Home

Hoge Raad, 18-04-2000, AA5531, 112961

Hoge Raad, 18-04-2000, AA5531, 112961

Gegevens

Instantie
Hoge Raad
Datum uitspraak
18 april 2000
Datum publicatie
16 augustus 2001
ECLI
ECLI:NL:HR:2000:AA5531
Formele relaties
Zaaknummer
112961
Relevante informatie
Wetboek van Strafvordering [Tekst geldig vanaf 01-01-2024 tot 01-07-2024] art. 138b

Inhoudsindicatie

-

Uitspraak

18 april 2000

Strafkamer

nr. 112961

Hoge Raad der Nederlanden

Arrest

op het beroep in cassatie

tegen een arrest van het

Gerechtshof te Amsterdam

van 17 december 1998 als-

mede tegen alle op de

terechtzitting van dit Hof

gegeven beslissingen in de

strafzaak tegen:

[verdachte], geboren te [geboorteplaats] op [geboortedatum] 1972, wonende te [woonplaats].

1. De bestreden einduitspraak

1.1. Het Hof heeft in hoger beroep - met vernietiging van een vonnis van de Arrondissementsrechtbank te Amsterdam van 9 juli 1997, voorzover aan 's Hofs oordeel onderworpen, - de verdachte vrijgesproken van het hem bij inleidende dagvaarding onder 1 primair tenlastegelegde en hem voorts ter zake van 1. subsidiair "het openlijk met verenigde krachten geweld plegen tegen personen" en 3. "handelen in strijd met artikel 26, eerste lid van de Wet Wapens en Munitie, begaan met een wapen van categorie II" veroordeeld tot het verrichten van onbetaalde arbeid ten algemenen nutte voor de duur van éénhonderdtachtig uren, in plaats van vier maanden gevangenisstraf.

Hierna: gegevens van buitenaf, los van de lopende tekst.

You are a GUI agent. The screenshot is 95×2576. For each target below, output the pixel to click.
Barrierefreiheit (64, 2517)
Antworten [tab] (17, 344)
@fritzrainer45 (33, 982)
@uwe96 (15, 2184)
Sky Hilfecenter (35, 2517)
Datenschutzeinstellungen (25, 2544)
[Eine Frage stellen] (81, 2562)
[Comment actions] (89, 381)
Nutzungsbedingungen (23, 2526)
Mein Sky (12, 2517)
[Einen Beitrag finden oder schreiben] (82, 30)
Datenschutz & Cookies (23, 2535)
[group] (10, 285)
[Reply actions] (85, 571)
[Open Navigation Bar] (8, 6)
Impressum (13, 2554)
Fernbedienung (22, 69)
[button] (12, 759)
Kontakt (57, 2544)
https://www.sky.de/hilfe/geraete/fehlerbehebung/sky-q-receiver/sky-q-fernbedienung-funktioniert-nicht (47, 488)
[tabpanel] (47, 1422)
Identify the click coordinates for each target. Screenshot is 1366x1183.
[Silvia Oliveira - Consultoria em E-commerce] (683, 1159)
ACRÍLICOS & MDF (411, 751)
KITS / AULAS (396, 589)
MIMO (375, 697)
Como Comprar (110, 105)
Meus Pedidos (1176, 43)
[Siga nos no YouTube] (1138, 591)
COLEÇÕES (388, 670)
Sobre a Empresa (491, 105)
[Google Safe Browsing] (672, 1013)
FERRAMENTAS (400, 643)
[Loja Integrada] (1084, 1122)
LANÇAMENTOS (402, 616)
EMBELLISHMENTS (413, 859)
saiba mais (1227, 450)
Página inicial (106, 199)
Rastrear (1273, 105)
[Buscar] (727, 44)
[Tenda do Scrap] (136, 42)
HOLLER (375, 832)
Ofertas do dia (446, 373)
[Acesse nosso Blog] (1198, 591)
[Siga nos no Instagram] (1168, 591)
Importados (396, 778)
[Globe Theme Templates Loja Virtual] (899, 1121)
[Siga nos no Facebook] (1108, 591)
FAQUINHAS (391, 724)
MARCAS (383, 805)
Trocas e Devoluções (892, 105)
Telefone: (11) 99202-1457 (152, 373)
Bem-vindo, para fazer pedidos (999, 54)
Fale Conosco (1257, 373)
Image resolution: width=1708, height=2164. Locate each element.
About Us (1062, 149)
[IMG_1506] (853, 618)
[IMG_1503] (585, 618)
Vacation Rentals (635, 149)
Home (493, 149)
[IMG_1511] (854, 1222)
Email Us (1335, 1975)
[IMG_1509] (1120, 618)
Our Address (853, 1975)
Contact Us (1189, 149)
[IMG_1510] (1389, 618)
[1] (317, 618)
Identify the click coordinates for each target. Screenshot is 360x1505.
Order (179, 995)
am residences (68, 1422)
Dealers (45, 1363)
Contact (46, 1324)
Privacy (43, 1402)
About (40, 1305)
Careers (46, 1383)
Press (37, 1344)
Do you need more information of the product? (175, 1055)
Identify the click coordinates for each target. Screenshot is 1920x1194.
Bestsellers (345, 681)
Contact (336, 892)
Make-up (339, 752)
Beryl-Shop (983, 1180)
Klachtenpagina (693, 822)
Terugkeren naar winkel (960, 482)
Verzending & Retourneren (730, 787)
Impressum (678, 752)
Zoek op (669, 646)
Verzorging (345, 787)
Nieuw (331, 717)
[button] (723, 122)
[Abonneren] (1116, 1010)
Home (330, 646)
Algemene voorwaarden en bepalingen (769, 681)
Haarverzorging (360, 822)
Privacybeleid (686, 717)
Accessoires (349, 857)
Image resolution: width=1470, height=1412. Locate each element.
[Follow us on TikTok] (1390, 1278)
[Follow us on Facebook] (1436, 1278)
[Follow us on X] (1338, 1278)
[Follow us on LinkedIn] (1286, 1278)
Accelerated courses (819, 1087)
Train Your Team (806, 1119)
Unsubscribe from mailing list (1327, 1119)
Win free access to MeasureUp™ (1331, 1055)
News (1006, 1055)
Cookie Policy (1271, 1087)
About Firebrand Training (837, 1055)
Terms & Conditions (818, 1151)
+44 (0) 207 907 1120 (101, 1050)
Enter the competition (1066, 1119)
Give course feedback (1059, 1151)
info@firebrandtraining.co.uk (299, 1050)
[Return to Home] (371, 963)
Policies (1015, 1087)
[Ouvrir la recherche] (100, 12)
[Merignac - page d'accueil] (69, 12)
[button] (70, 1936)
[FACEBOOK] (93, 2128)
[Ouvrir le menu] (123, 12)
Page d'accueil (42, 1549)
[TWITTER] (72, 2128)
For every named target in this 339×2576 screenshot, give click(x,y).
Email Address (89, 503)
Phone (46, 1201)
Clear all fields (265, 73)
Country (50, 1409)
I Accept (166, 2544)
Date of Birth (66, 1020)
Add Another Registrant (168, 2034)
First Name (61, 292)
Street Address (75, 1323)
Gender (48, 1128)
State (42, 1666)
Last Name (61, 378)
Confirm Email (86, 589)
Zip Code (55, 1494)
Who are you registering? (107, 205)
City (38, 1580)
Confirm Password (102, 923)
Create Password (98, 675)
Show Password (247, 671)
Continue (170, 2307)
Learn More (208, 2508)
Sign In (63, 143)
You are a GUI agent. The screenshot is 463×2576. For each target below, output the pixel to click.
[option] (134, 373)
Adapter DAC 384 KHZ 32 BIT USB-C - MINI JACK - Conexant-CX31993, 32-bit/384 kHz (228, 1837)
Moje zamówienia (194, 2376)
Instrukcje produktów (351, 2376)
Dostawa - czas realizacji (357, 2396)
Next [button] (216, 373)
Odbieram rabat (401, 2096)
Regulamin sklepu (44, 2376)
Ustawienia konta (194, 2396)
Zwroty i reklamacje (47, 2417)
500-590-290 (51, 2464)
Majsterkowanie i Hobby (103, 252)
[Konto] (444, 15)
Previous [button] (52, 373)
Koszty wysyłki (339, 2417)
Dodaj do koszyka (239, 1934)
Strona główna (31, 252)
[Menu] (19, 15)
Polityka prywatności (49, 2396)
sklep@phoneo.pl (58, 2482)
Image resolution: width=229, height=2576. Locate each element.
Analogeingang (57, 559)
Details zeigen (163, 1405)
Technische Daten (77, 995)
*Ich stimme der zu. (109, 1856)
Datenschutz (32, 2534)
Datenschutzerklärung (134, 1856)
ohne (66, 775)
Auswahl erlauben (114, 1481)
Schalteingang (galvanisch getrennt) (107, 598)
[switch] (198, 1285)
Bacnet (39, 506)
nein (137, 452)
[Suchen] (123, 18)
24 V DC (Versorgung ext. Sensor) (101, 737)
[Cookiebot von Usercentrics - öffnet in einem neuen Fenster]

1.2. Het verkorte arrest en de aanvulling daarop als bedoeld in art. 365a, tweede lid, Sv zijn aan dit arrest gehecht en maken daarvan deel uit.

2. Geding in cassatie

Het beroep - dat zich kennelijk niet richt tegen de gegeven vrijspraak - is ingesteld door de verdachte. Namens deze heeft mr H.K. ter Brake, advocaat te Hoorn, bij schriftuur middelen van cassatie voorgesteld. De schriftuur is aan dit arrest gehecht en maakt daarvan deel uit.

De Advocaat-Generaal Wortel heeft geconcludeerd dat de Hoge Raad het beroep zal verwerpen.

3. Beoordeling van het eerste middel

3.1. Het middel bevat de klacht dat het Hof, nu de vordering tot wijziging van de tenlastelegging in strijd met de beginselen van een goede procesorde is gedaan, deze ten onrechte heeft toegewezen.

3.2. Het gaat in deze zaak om het volgende:

(i) Het aan de verdachte onder 1 subsidiair tenlastegelegde feit is toegesneden op art. 141 Sr.

(ii) Nadat de Procureur-Generaal ter terechtzitting van het Hof van 8 oktober 1998 ter zake van dat feit vrijspraak had gevorderd, heeft het Hof bij arrest van 22 oktober 1998 het onderzoek heropend en vervolgens geschorst tot de terechtzitting van 3 december 1998 teneinde [getuige 1] als getuige te horen.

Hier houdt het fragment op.